There hasn’t been much in the way of news to report. We are beginning the sixth week of this ENDA situation or crisis or opportunity. A huge amount of education has been done. Quite actually tens of thousands of people have been engaged. And we are basically where we were at the beginning-our best allies in Congress with strong support from HRC still seem determined to jam a civil rights bill through the House of Representatives that virtually every LGBT organization, including HRC, says they do not want.
Because of the Congressional calendar for this fall, we are one way or another coming to resolution. At least for now.
My best estimation is that sometime today (possibly even before you read this) or tomorrow a decision will be made by House leadership as to whether to run H.R. 3685 and whether to first allow the Baldwin Amendment to be debated and/or voted on.
Until then, we are encouraging all of our members to visit their local Congressperson today or tomorrow to express one last time the need to pass a unified ENDA. We must convey the need to stop the divisive HR 3685 and move a unified ENDA or nothing. Mend it or end it. Fix it or nix it.
At this point in the train wreck though, the truth is that no real victory is possible for anyone-not this round. If they pass the divided and divisive bill, the vast majority of us in LGBT-land are disappointed. We are not and will not be divided because very few LGBT organizations are not on the United ENDA side in this. Some fringe-we are almost the whole cloth of the community. More importantly, our collective federal, state, and local work is set back years. No ENDA, despite how hard the House leadership tries to push the divisive ENDA at us, is going to become law this year. There is no incremental gain possible. First, the bill will not be signed into law thus no gain, and second, the incremental gain would be most like the incremental gain promised when Don’t Ask Don’t Tell was similarly shoved down the throats of a, to say the least, reluctant LGBT community. Mere weeks and months after that fiasco, it was clear to almost everyone what a harmful ill-conceived increment that was. About 15 years of work still hasn’t undone that damage.
We know that the unified and inclusive bill (H.R. 2015) is off the table for this year, so passing that is very much not an option at this point. The Baldwin Amendment is apparently off the table. But even if the Amendment were still open for discussion, some LGBT supporters in Congress and our community have done such a thorough job of undermining the work that we all have been doing that it has become barely a long shot to pass it. [Still, as of now, it is unclear if the Baldwin Amendment would be allowed by House leadership. One thought is that Ms. Baldwin may be permitted to introduce her Amendment and speak on its behalf, then withdraw it prior to a vote. On the one hand, having Tammy Baldwin and other supporters speak about the need for gender identity protections would be helpful in concept; on the other hand, it would unlikely be sufficiently helpful to undo the damage caused by passing the divisive bill minutes later.]
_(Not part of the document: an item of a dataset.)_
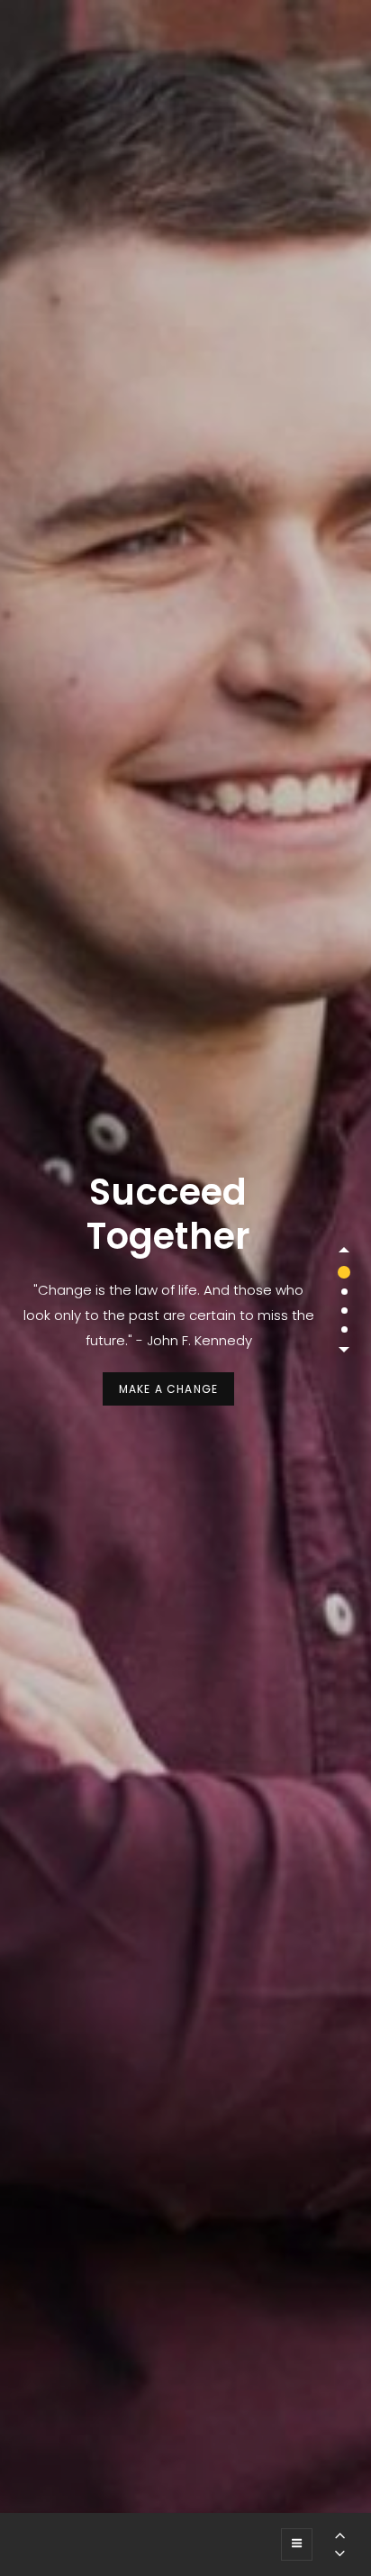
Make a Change (177, 1393)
If the bill is pulled for now so that we can work together on a unified bill, that too is hardly a victory. Relationships have been strained tremendously, resources and political capital have been expended needlessly and we all go back to square one minus several. However, this is still the best option. Our goal has to be moving the ball forward to pass a bill that will protect all of us and until the divisive bill has been pulled from consideration, we cannot begin again working together to pass such a unified bill
Any victory by anyone at this point would be utterly pyrrhic.
The only victory to come from this crisis has been the advancement (albeit incremental) of the LGBT community message of solidarity and willingness to step up for social justice. Hundreds of organizations and tens of thousands of individuals have spoken strongly and clearly about the need for us to stick together to have the best chance of winning protections for all of us. That is a huge win. And I will be forever grateful for that.